Alan Cumming, Julianna Margulies Chris Noth and Christine Baranski are seen here in an episode of "The Good Wife."
Jeff Neumann/CBS via Getty Images

— -- Spoilers Ahead!

"The Good Wife" creators took to Twitter and CBS.com to explain that series finale on Sunday night and say "Goodbye."

"Thank you for an extraordinary seven seasons of support, encouragement, and commitment to The Good Wife. To say that we could not have done this without you is an understatement," an open letter from Robert and Michelle King began.

The series spanned more than 150 episodes and the creators explained that early on, they devised, "a vanishing point we could write toward."

"That structure, in our minds, was simple. The show would start with a slap and end with a slap. Each slap would involve Alicia. This would be the bookend. She would slap someone who victimized her at the beginning of the series; and she would be slapped by someone she 'victimized' at the end," they added.

The Kings were explaining how the ending for Julianna Margulies's Alicia Florrick wasn't a happy one, as she double-crossed Christine Baranski's Diane in court, followed by a slap from the woman she betrayed.

"Even her decision in this last episode -- the one that resulted in Diane being hurt -- came out of her parental need to keep Grace from following in her path. She didn't want Grace to put her future on hold in order to stand by Peter," they continued. "But together all these decisions, legitimate as they were, added up to a character who was becoming more desensitized to her impact. She was becoming more and more like her husband, and, ultimately, Diane was the collateral damage."

They believed that this handling of the arc of the show, of Alicia becoming the aggressor mirrored life more than other mediums.
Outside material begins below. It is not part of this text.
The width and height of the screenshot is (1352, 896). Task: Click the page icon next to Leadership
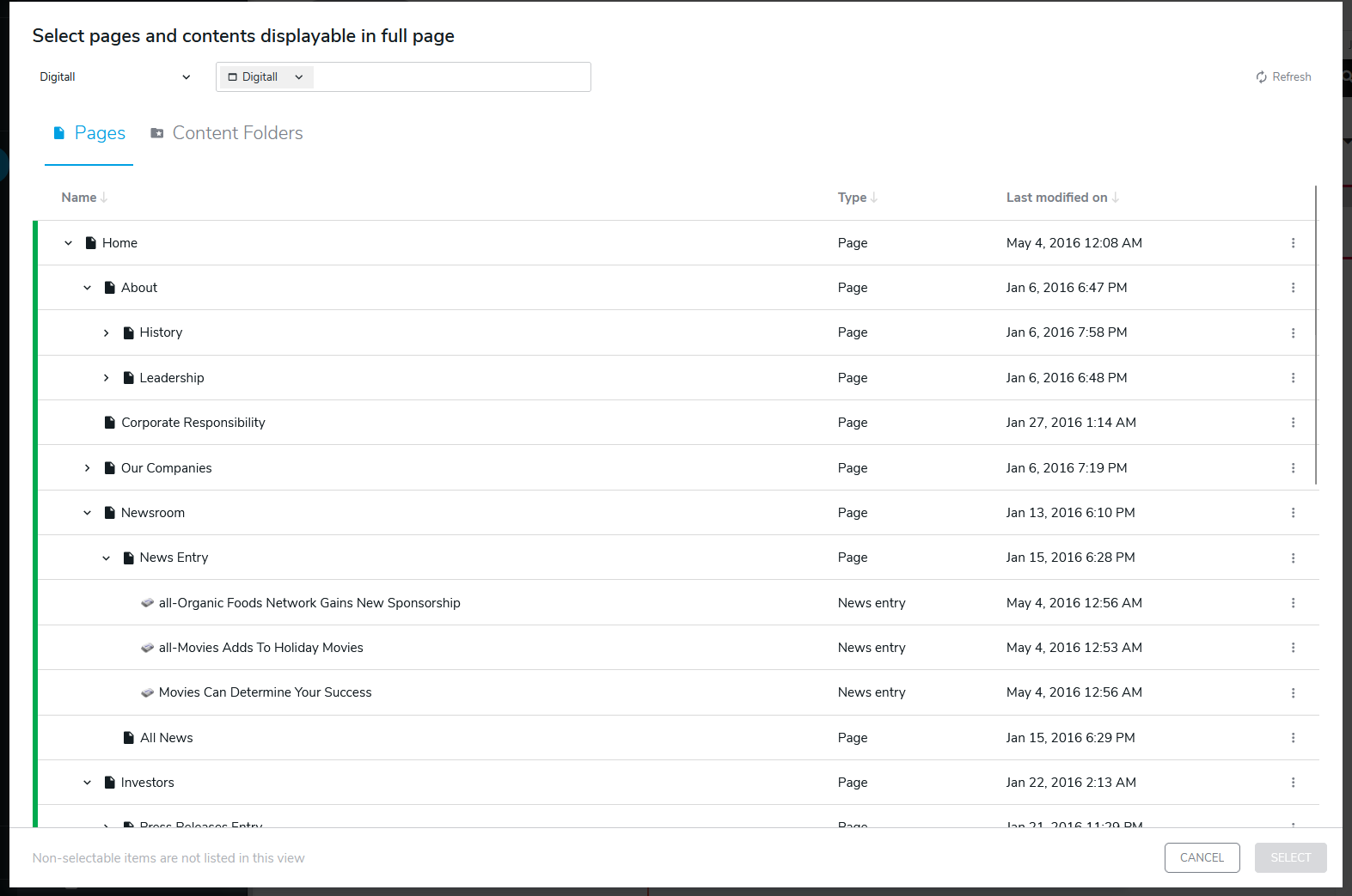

"That's why we ended the series the way we did. Alicia is no longer a victim of politics. She is someone who takes charge, someone who controls the agenda," they wrote. "But it also changed her. Ironically, at the exact moment she found the power to leave Peter, she realized she had become Peter. ... Yes, Alicia's story contains tragedy. We still love her. And we hope you do too. The ending is supposed to be unsettling. But we don't think characters need to avoid tragedy to be embraced."

They also touched on how a slap began the series and another ended it, and how the first episode brilliantly tied into the last.

"The two slaps to our mind are chapter endings and headings. If the slap that started the series woke Alicia up -- helped her overcome her naivety about her husband and the world's corruption -- then this second slap wakes her up to her own culpability. The question is what will she do with that?" they added.